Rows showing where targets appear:

[Begin]

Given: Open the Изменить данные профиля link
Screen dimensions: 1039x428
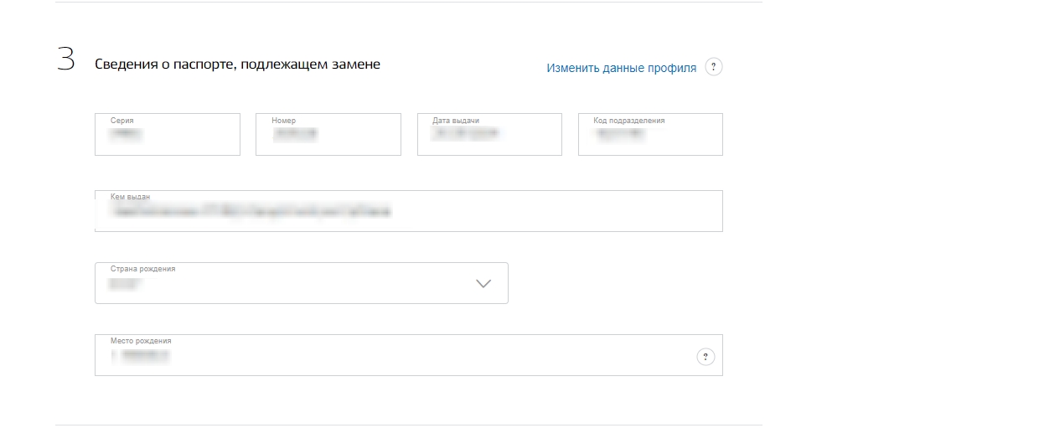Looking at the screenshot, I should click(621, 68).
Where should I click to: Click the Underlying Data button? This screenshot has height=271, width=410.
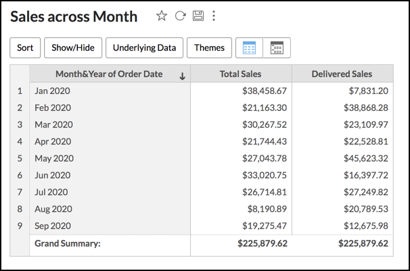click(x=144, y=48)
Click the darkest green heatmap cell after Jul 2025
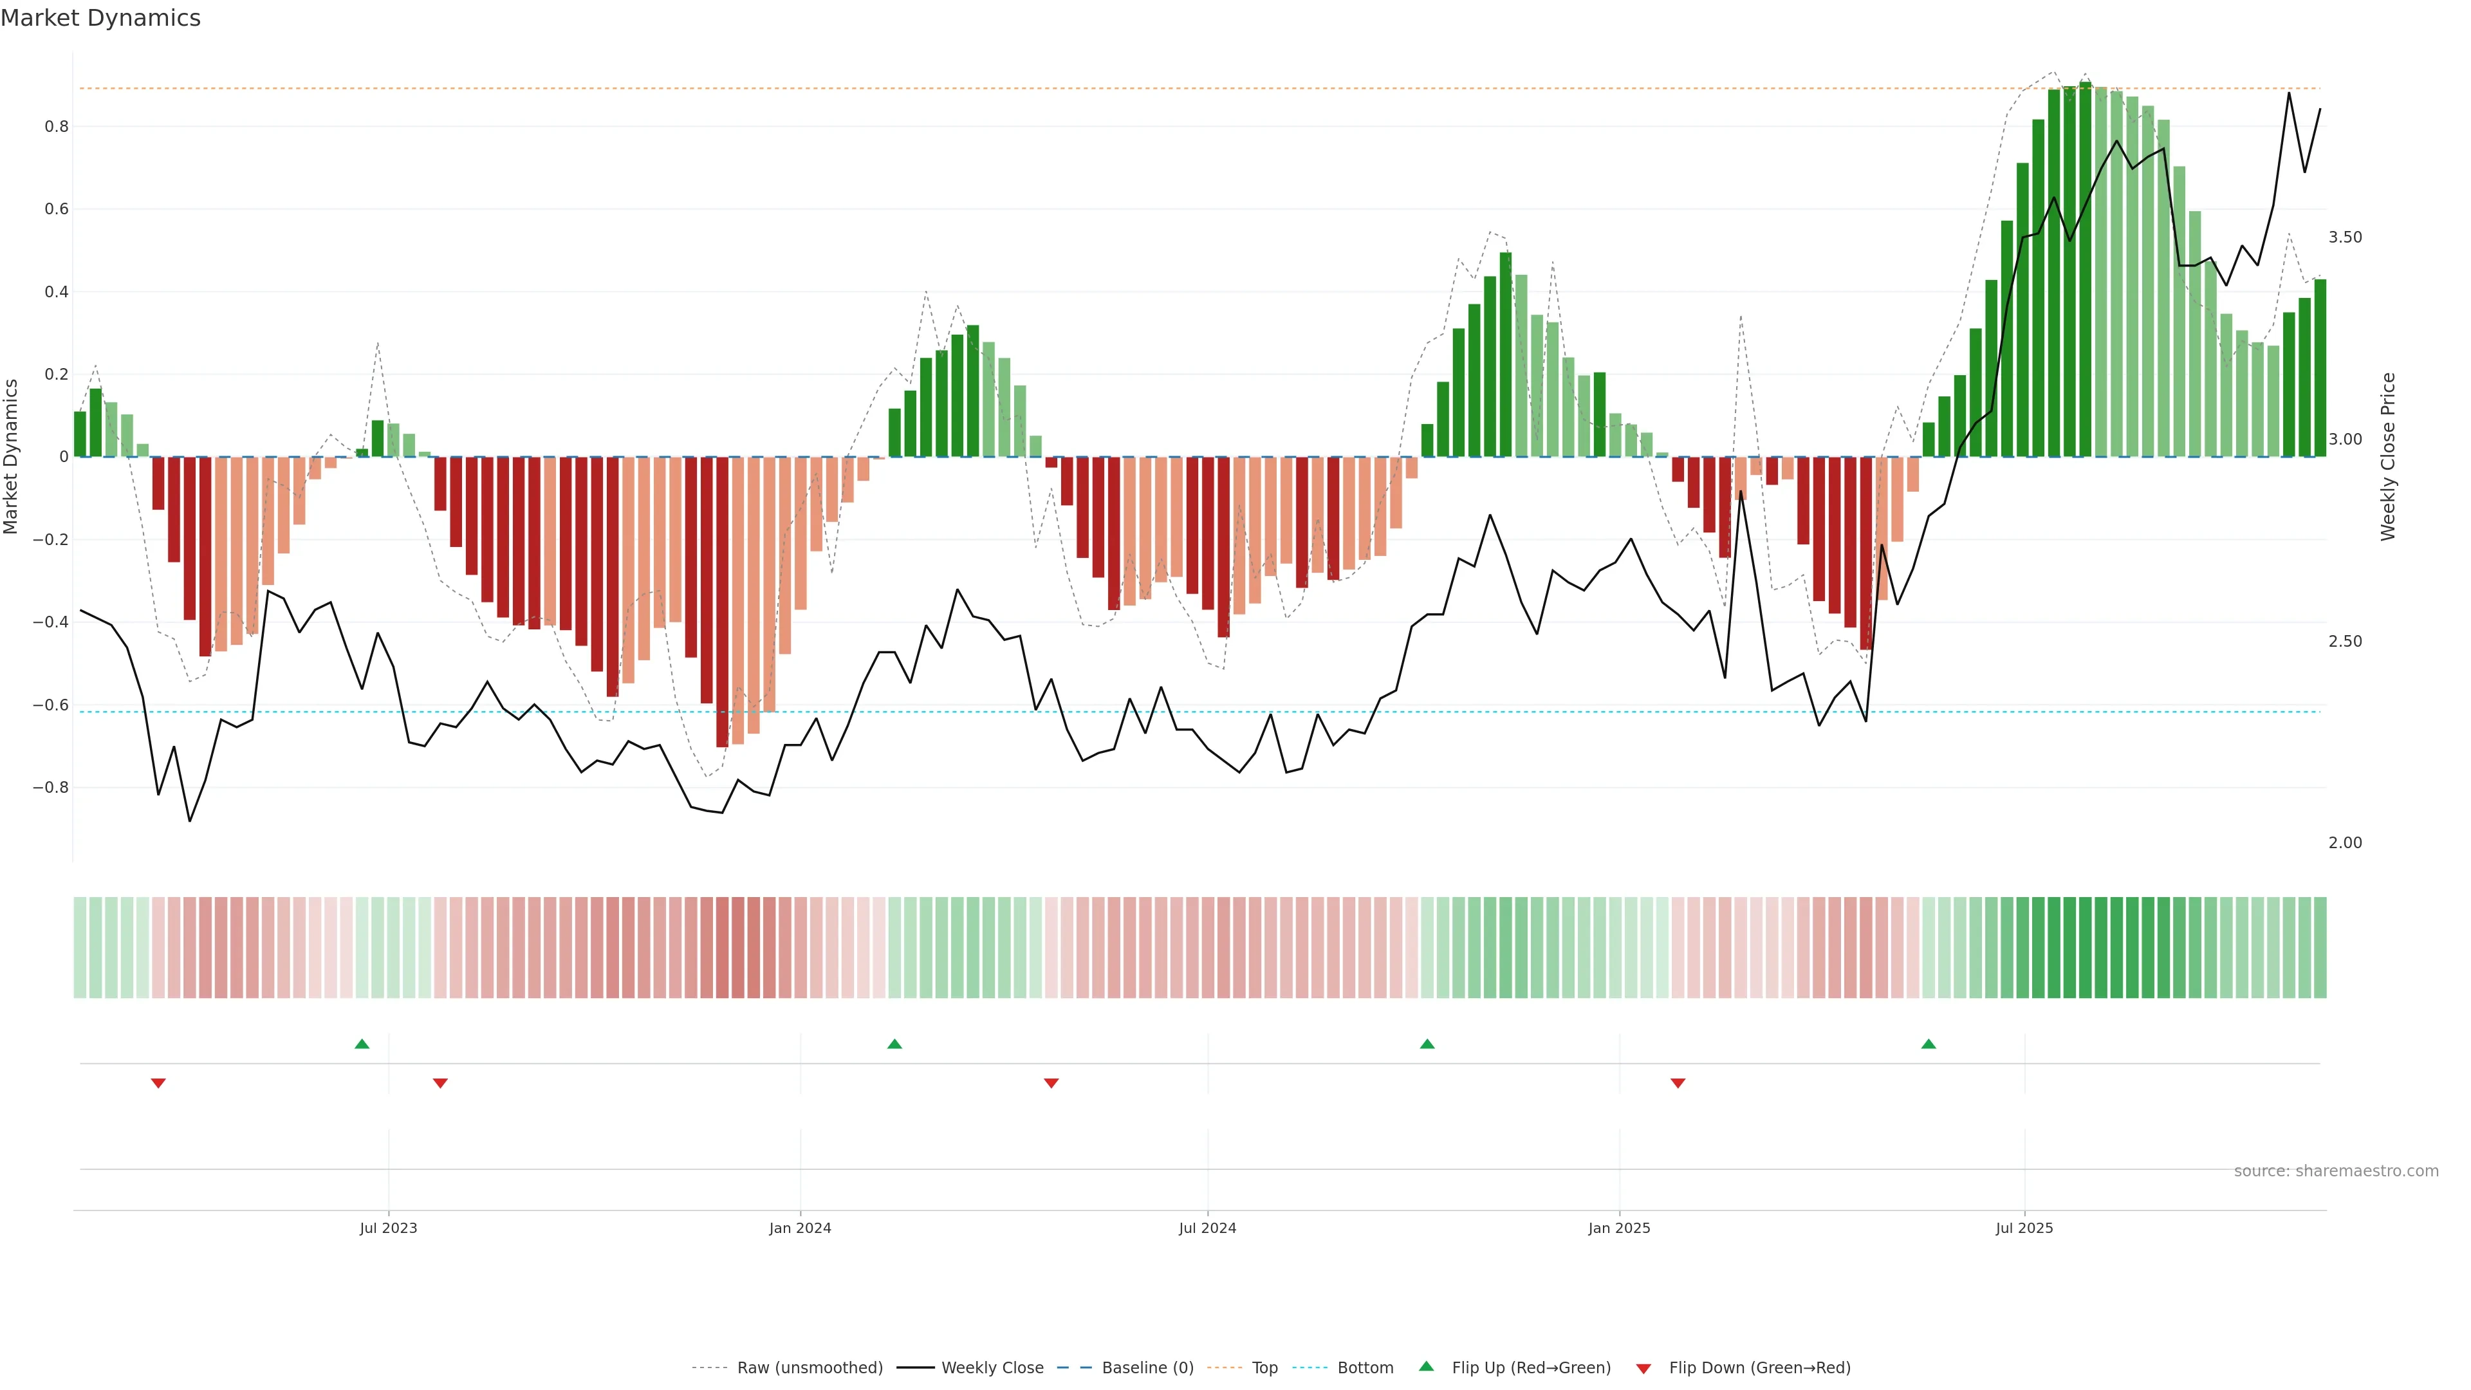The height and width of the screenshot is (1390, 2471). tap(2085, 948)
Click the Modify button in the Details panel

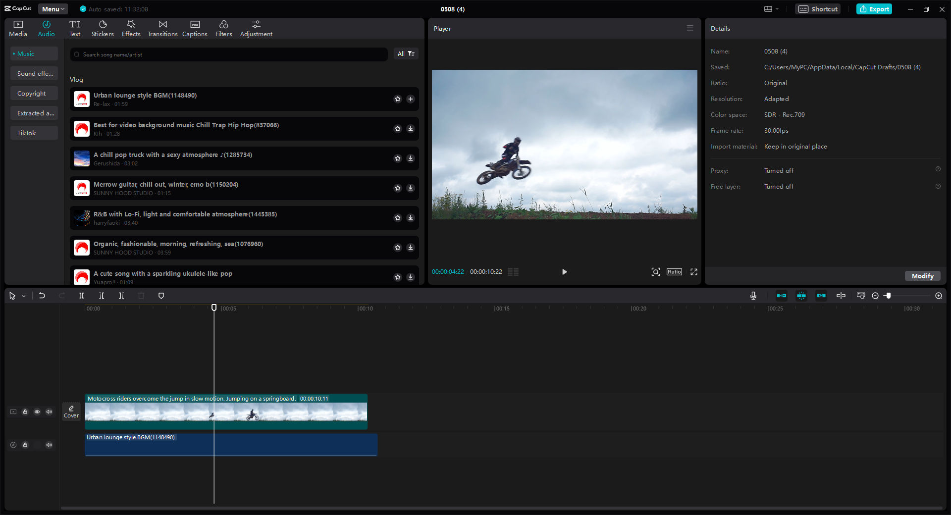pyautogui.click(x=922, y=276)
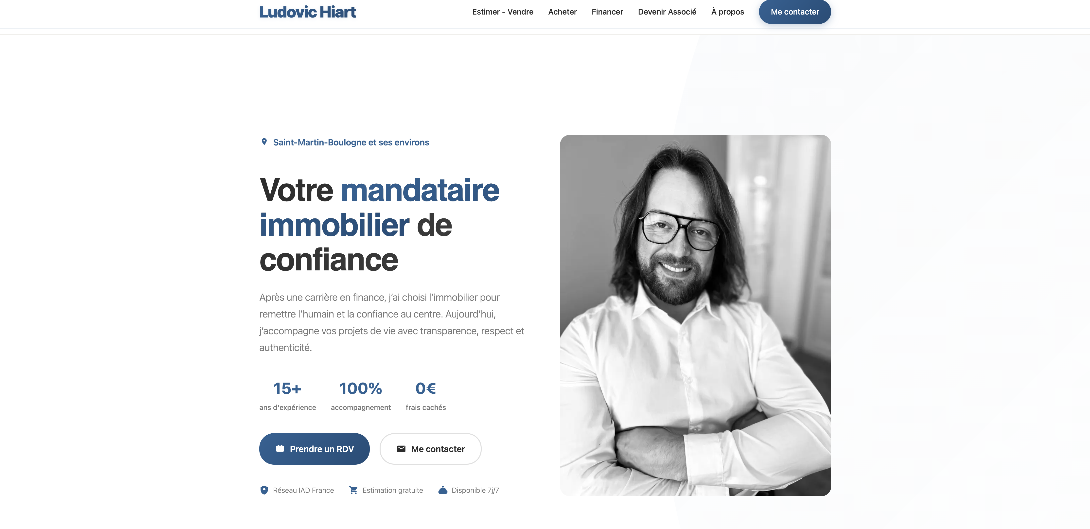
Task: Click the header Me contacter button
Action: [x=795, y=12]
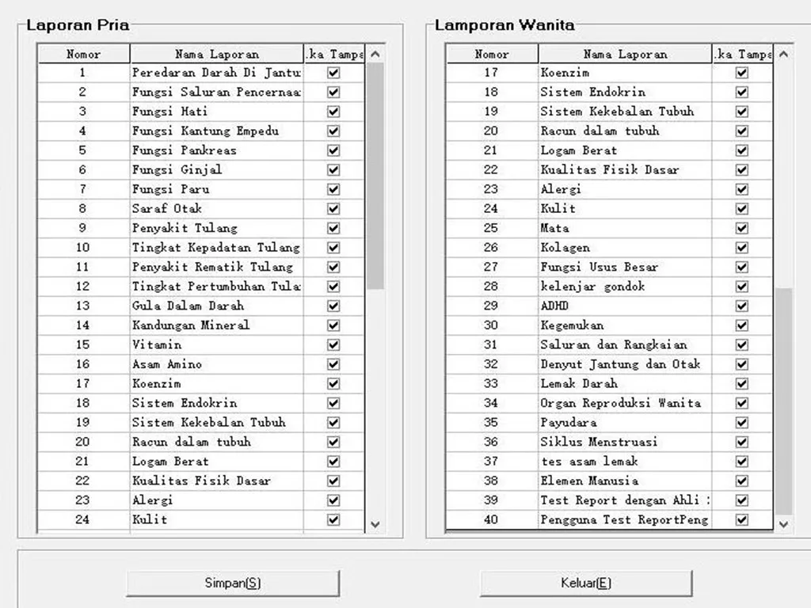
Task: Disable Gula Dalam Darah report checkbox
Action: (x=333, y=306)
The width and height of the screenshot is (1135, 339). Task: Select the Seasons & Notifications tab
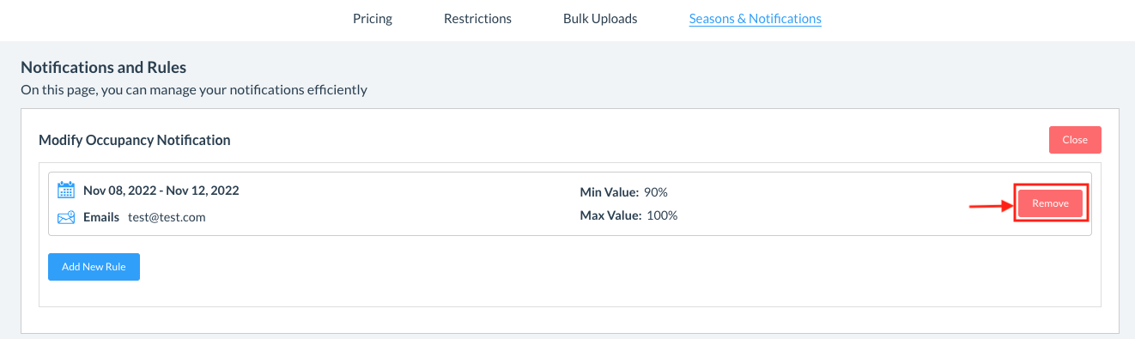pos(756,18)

[End]

» **EXERCISE AIM**: Output the stretch from the line containing "Where should I" through the line containing "The height and" as a JSON list of strings, one string per line, with blank lines and pictures left out.

» **COMPLETE OUTPUT**:
[
  "Where should I click to: Click the Underlying Data button? This screenshot has height=271, width=410.",
  "click(x=144, y=48)",
  "Click the darkest green heatmap cell after Jul 2025",
  "The height and width of the screenshot is (1390, 2471). tap(2085, 948)"
]